Salesforce Encrypted Field
If there is a need to store sensitive data on an Object in Salesforce, that should only be viewed by certain users, then Encrypted Fields is the way to go.
What are Encrypted Fields?
Salesforce introduced Encrypted Fields in the Winter’08 release. These are custom fields that are created in a similar way as any other custom field is created on an object.
The data type selected for an encrypted field is Text (Encrypted).
Encrypted Text Fields Restrictions:
- Encrypted text fields can’t be unique, have an external ID, or have default values.
- Encrypted text fields aren’t available for mapping leads to other objects.
- Encrypted text fields are limited to 175 characters because of the encryption algorithm.
- Encrypted text fields aren’t available for use in filters such as list views, reports, roll-up summary fields, and rule filters.
- Encrypted text fields can’t be used to define report criteria, but they can be included in report results.
- Encrypted text fields aren’t searchable, but they can be included in search results.
- Encrypted text fields aren’t available for Connect Offline, Salesforce for Outlook, lead conversion, workflow rule criteria or formulas, formula fields, outbound messages, default values, and Web-to-Lead and Web-to-Case forms.
Things to Remember when Creating an Encrypted Field
- Encrypted fields are encrypted with 128-bit master keys and use the Advanced Encryption Standard (AES) algorithm.
- You can archive, delete, and import your master encryption key. To enable master encryption key management, contact Salesforce.
- You can use encrypted fields in email templates but the value is always masked regardless of whether you have the View Encrypted Data permission.
- If you have the View Encrypted Data permission and you grant login access to another user, the user can see encrypted fields in plain text.
- Only users with the View Encrypted Data permission can clone the value of an encrypted field when cloning that record.
- Only the <apex:outputField> component supports presenting encrypted fields in Visualforce pages.
- Encrypted fields are editable regardless of whether the user has the View Encrypted Data permission. Use validation rules, field-level security settings, or page layout settings to prevent users from editing encrypted fields.
- You can still validate the values of encrypted fields using validation rules or Apex. Both work regardless of whether the user has the View Encrypted Data permission.

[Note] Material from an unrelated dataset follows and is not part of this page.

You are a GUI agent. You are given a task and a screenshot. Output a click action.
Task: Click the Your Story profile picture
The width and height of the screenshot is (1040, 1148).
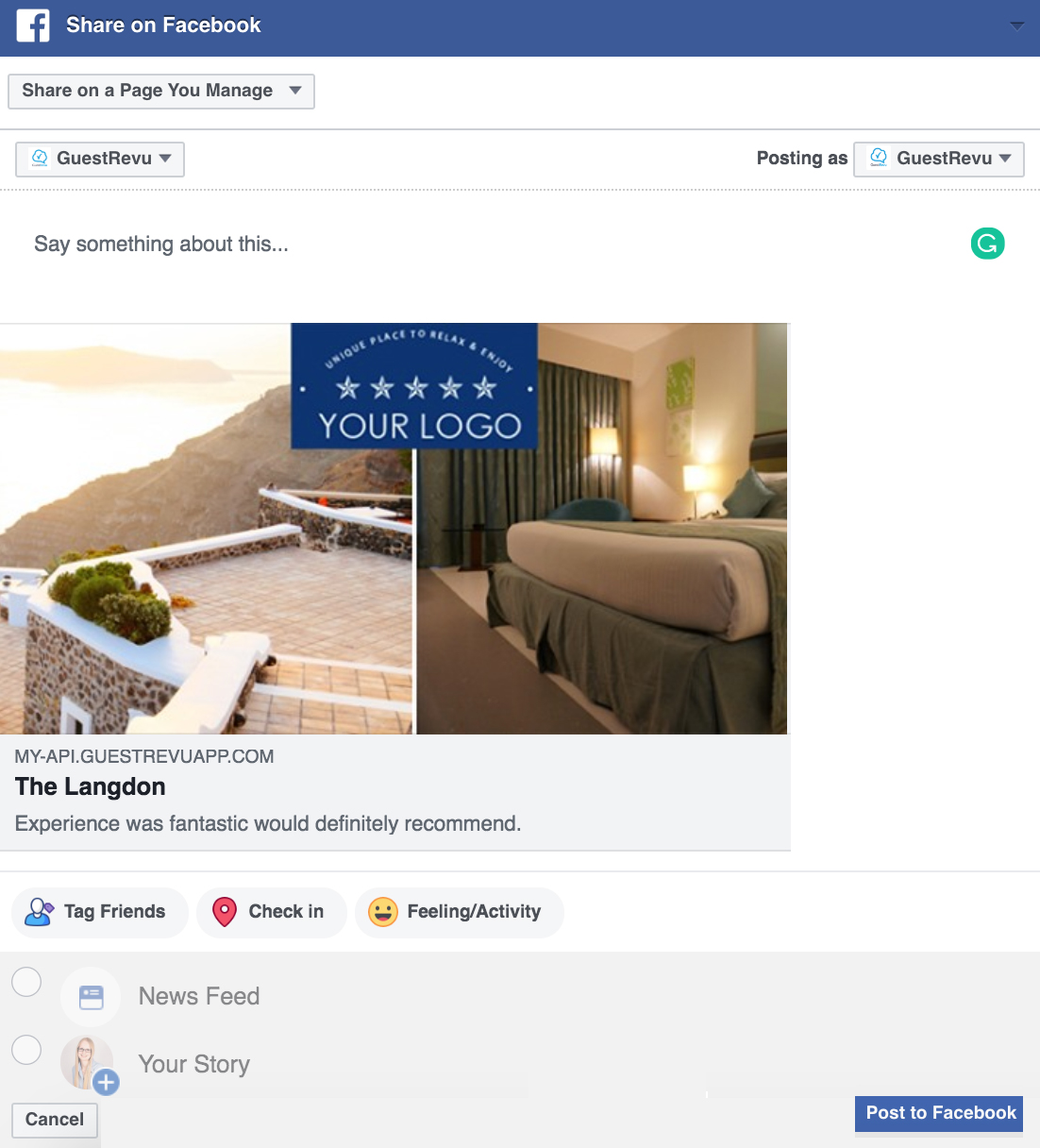pos(87,1061)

- To view encrypted data unmasked in the debug log, the user must also have the View Encrypted Data in the service that Apex requests originate from. These requests can include Apex Web services, triggers, workflows, inline Visualforce pages (a page embedded in a page layout), and Visualforce email templates.
- Existing custom fields can’t be converted into encrypted fields nor can encrypted fields be converted into another data type. To encrypt the values of an existing (unencrypted) field, export the data, create an encrypted custom field to store that data, and import that data into the new encrypted field.

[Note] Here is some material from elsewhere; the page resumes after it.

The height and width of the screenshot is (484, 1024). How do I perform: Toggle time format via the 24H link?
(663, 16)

- Mask Type isn’t an input mask that ensures the data matches the Mask Type. Use validation rules to ensure that the data entered matches the mask type selected.

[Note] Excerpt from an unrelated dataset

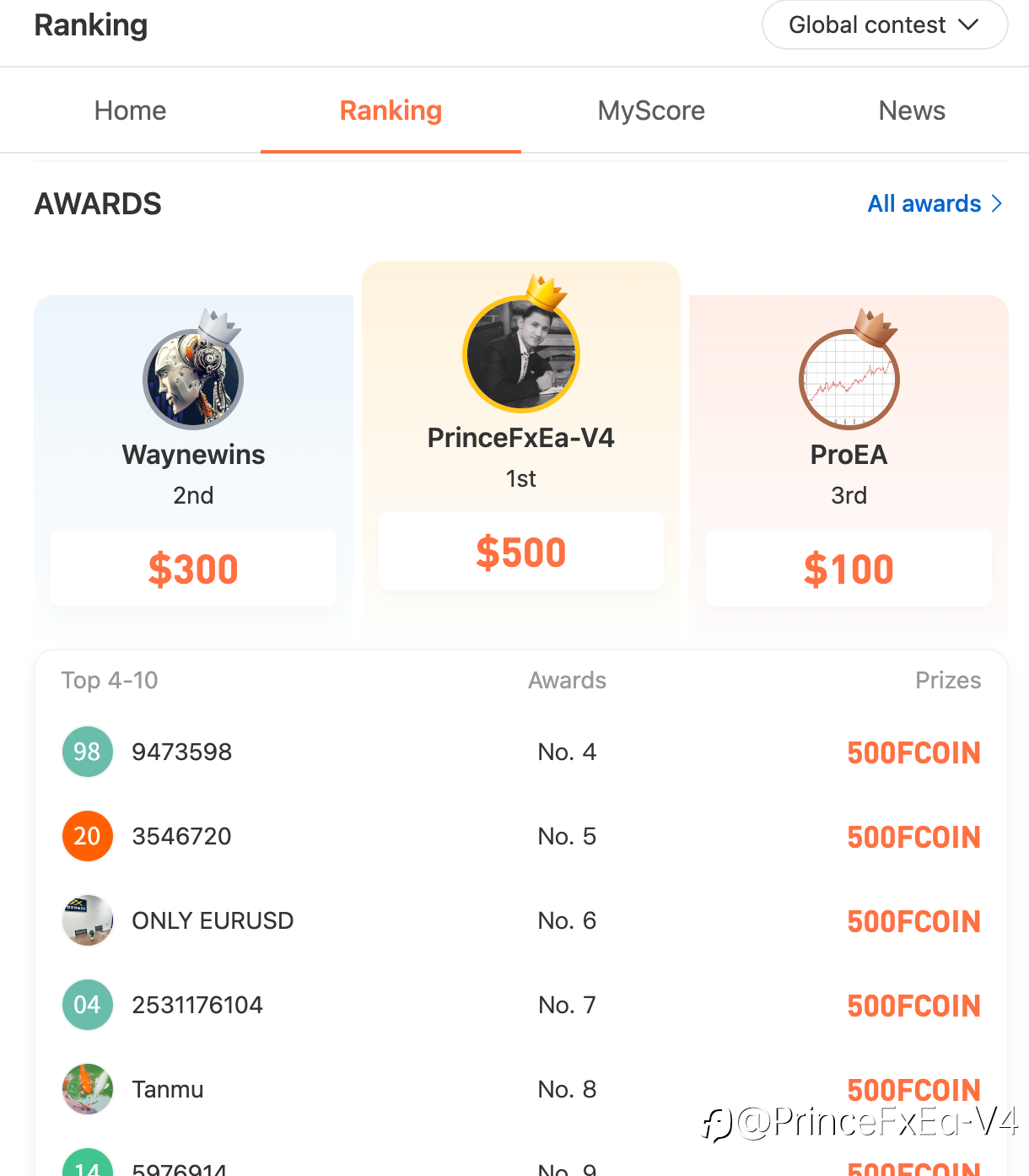Switch to the Home tab
The width and height of the screenshot is (1029, 1176).
(131, 111)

- Use encrypted custom fields only when government regulations require it because they involve more processing and have search-related limitations.
How are Classic Encrypted Fields Different to Salesforce Shield Encryption?
Salesforce Shield Platform Encryption protects Salesforce data at rest using either a generated or an uploaded encryption key whereas Salesforce Classic Encryption protects data from your existing Salesforce users by providing masking capabilities, which allow you to hide the original data with random characters.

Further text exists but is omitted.